Stored data entries:
────
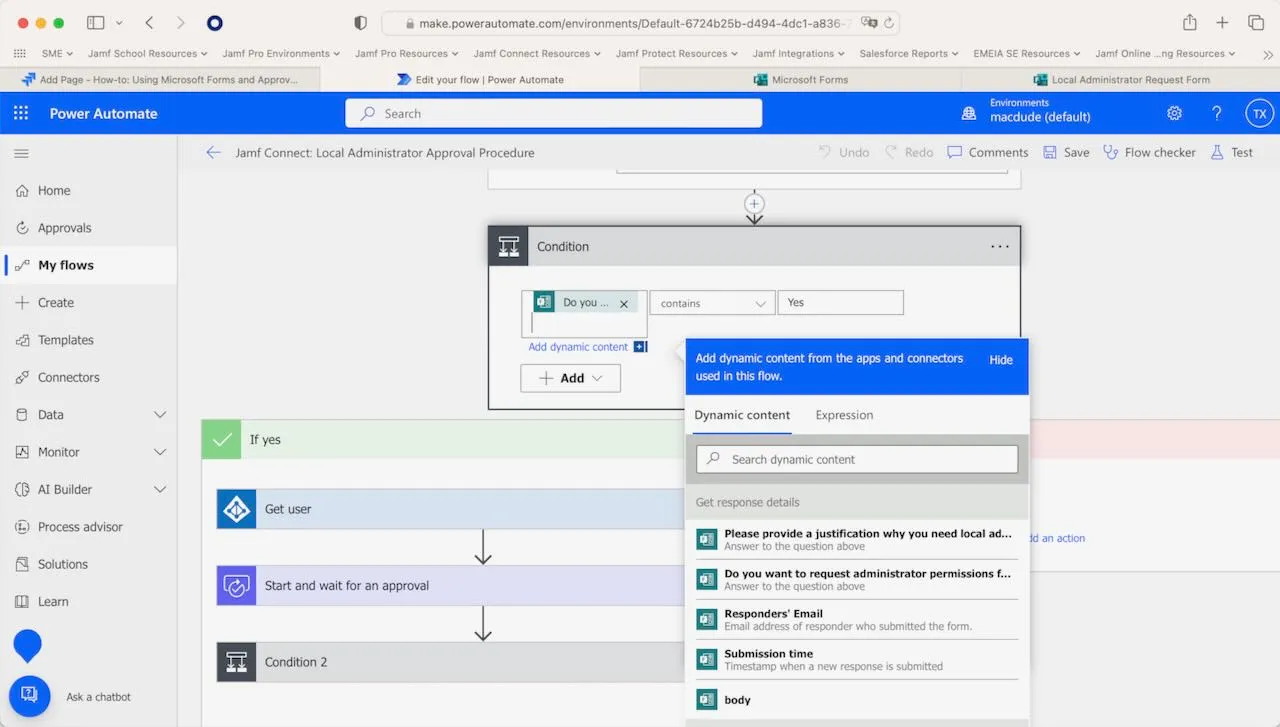The image size is (1280, 727).
Task: Hide the dynamic content panel
Action: click(1000, 360)
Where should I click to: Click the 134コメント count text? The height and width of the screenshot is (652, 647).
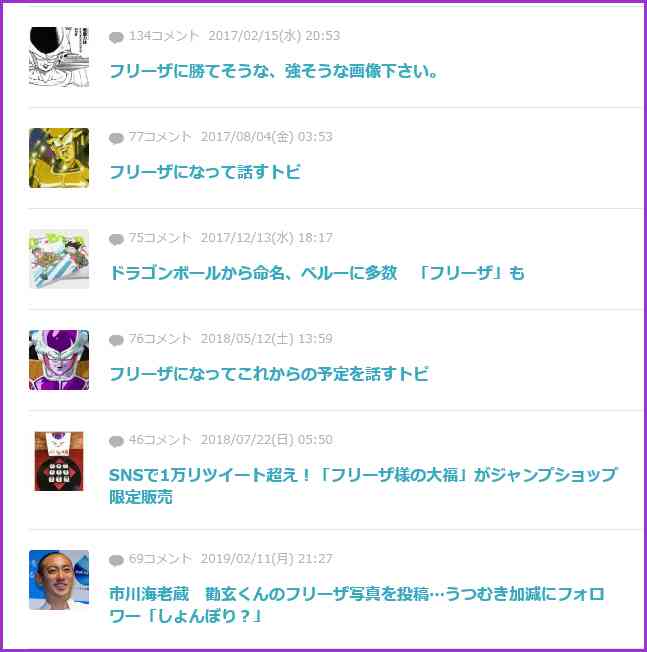point(164,36)
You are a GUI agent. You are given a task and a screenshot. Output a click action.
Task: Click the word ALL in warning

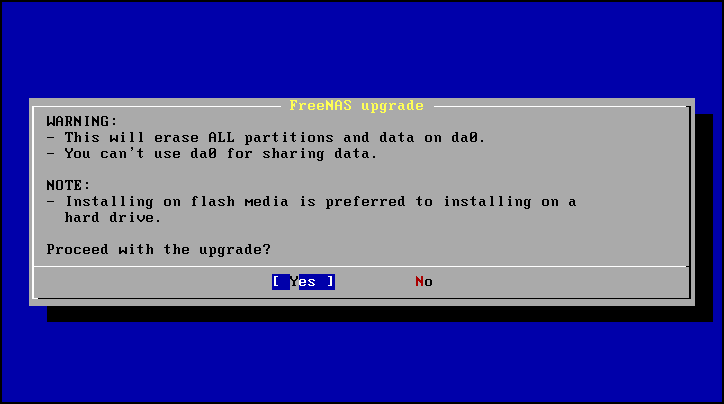click(222, 138)
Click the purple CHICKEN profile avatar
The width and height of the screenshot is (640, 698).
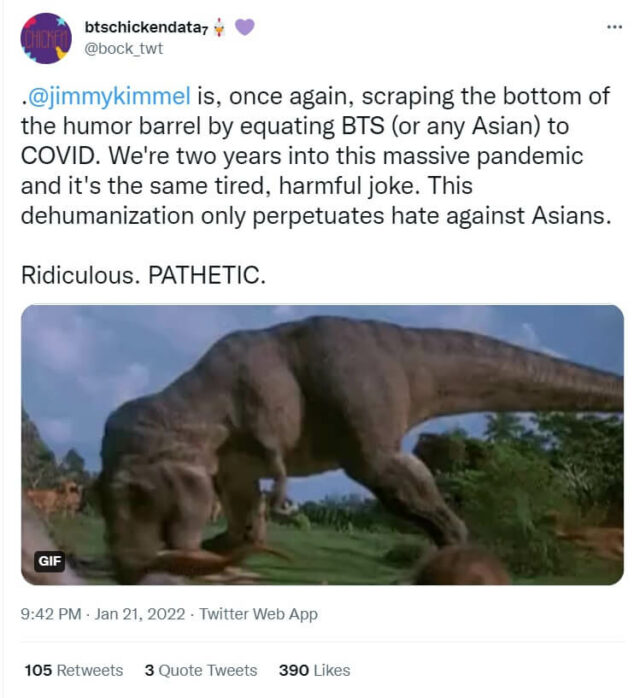coord(45,39)
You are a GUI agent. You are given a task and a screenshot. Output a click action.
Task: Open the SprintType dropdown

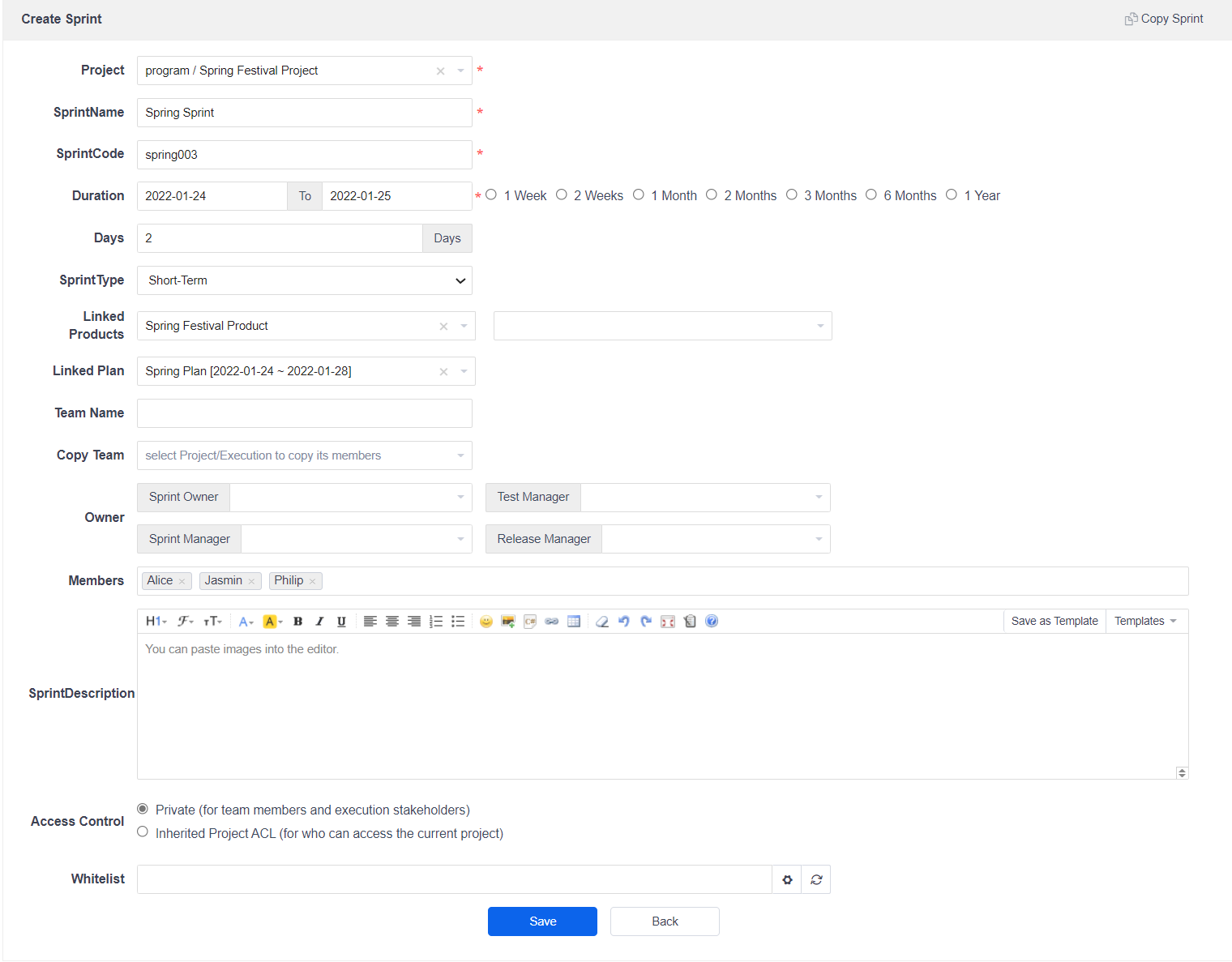point(304,280)
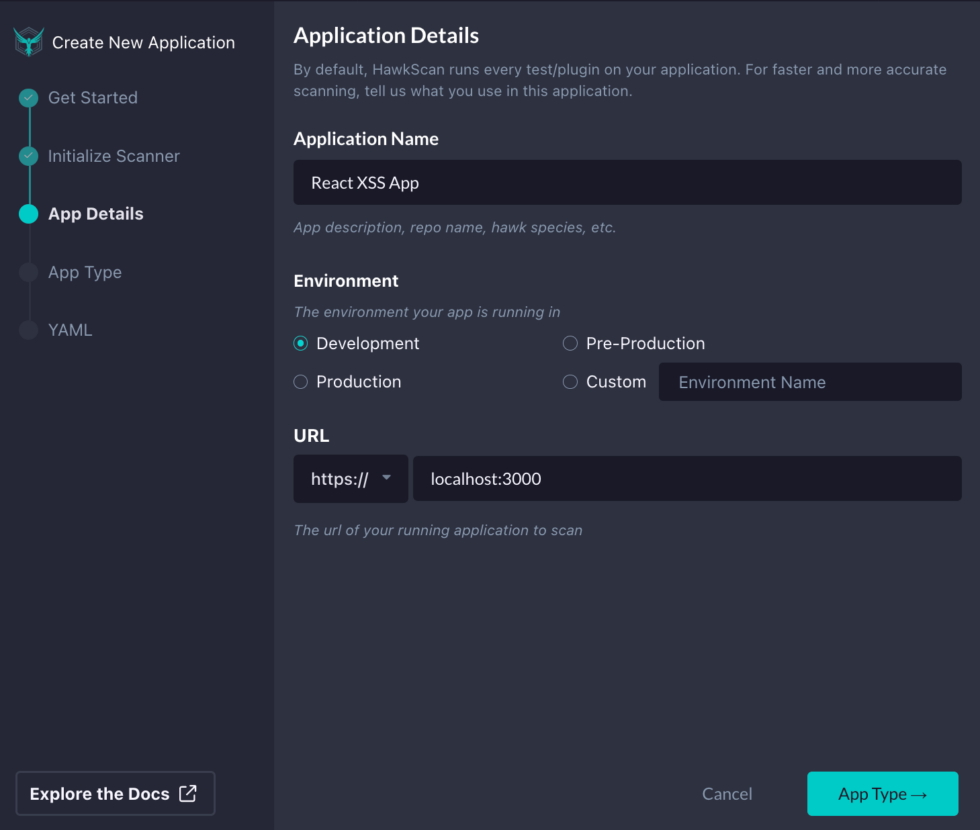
────
* Goal of the exercise: Retype exactly the lines from the line containing "Where should I" through the end of the entries above, including both ends, and leave every picture out.

* Task answer:
Where should I click to: Click the 134コメント count text? The height and width of the screenshot is (652, 647).
point(164,36)
You are a GUI agent. You are given a task and a screenshot. Output a click action.
Task: Click the word ALL in warning

click(222, 138)
Click the purple CHICKEN profile avatar
The width and height of the screenshot is (640, 698).
coord(45,39)
You are a GUI agent. You are given a task and a screenshot. Output a click action.
Task: Open the SprintType dropdown

point(304,280)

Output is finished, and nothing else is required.